Сирийцу Моисею пришлось сделать усилие, чтобы перевести эти слова на свой забытый арабский язык. Моисей был кроткий человек, туго обтянутый гладкой, без единой морщинки кожей, с вялыми движениями утопленника. Казалось, его и вправду только что вытащили из воды.
— Так было раньше, — сказал он. — Если бы и сейчас было так, мне бы уже исполнилось восемьсот девяносто шесть лет. А тебе?
— Семьдесят пять, — сказал полковник, следя взглядом за почтовым инспектором. И вдруг увидел цирк, узнал его залатанный шатер на палубе почтового катера среди груды пестрых тюков. На минуту он потерял инспектора из виду, пытаясь рассмотреть зверей между ящиками, нагромождёнными на других катерах.
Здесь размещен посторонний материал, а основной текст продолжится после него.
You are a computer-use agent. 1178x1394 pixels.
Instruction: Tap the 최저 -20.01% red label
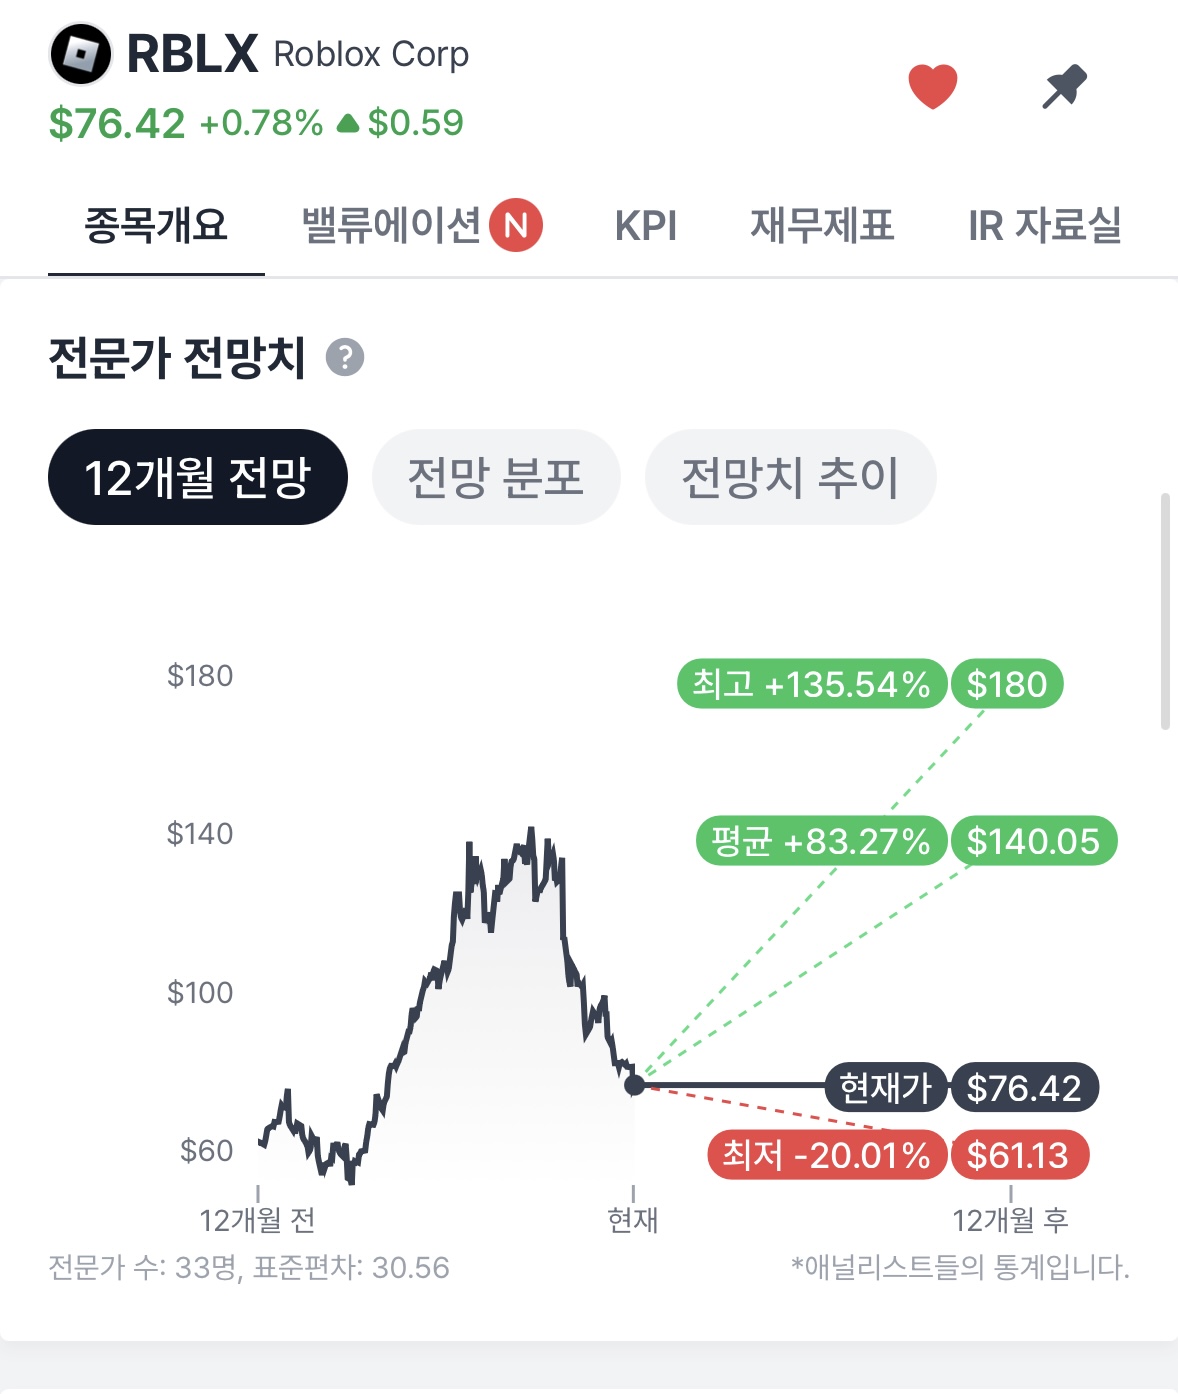(826, 1156)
Но зверей не было видно.
— Цирк, — сказал полковник. — Первый за последние десять лет.
Сириец Моисей обсудил это сообщение с женой. Они разговаривали на смеси арабского с испанским. Жена отвечала ему из заднего помещения магазина. То, что она сказала, Моисей сначала осмыслил сам, а потом разъяснил её заботу полковнику:
— Она прячет кота, полковник. А то мальчишки его украдут и продадут в цирк.
Полковник собрался идти следом за инспектором.
— Это не звериный цирк, — сказал он.
— Всё равно, — ответил сириец. — Канатоходцы едят котов, чтобы не переломать себе кости.
Полковник шёл за инспектором мимо портовых лавчонок. На площади его внимание привлекли громкие крики, которые доносились с гальеры. Прохожий сказал ему что-то о петухе. Только тогда полковник вспомнил, что на сегодня назначено начало тренировок. И он прошёл мимо почты. Минуту спустя он уже окунулся в беспокойную обстановку гальеры. На арене стоял его петух — одинокий, беззащитный, с замотанными в тряпки шпорами, явно испуганный, о чём можно было догадаться по тому, как дрожали у него ноги. Противником был грустный петух пепельного цвета.
Полковник бесстрастно смотрел на бой петухов. Непрерывные яростные схватки. Клубок из перьев, ног и шей. Восторженные крики вокруг. Отброшенный к доскам барьера, пепельный петух кувыркался через голову и снова бросался в бой. Петух полковника не атаковал. Он отбивал все наскоки противника и вновь оказывался точно на своём месте. Его ноги больше не дрожали.
Герман перепрыгнул барьер, поднял петуха полковника и показал зрителям на трибунах. Раздались неистовые крики, аплодисменты. Полковник подумал, что энтузиазм публики преувеличен. Всё происходящее показалось ему фарсом, в котором сознательно, по доброй воле участвуют и петухи.
С чуть презрительным любопытством он осмотрел круглую гальеру. Возбуждённая толпа бросилась по уступам трибун на арену. Полковник разглядывал лица, раскрасневшиеся, возбуждённые радостной надеждой. Это были уже совсем другие люди. Новые люди города. И тут будто в каком-то озарении он вспомнил и вновь пережил мгновения, давно уже затерявшиеся на окраинах его памяти. И, вспомнив, перепрыгнул через барьер, проложил себе дорогу через толпу и встретился со спокойным взглядом Германа. Они смотрели друг на друга не мигая.
— Добрый день, полковник.
Полковник взял у него петуха. Прошептал:
— Добрый день. — И больше ничего не добавил. Он ощутил под пальцами горячую дрожь птицы и подумал, что никогда ему не приходилось чувствовать в руках ничего более живого, чем этот петух.
— Вас не было дома, — сказал Герман удивлённо.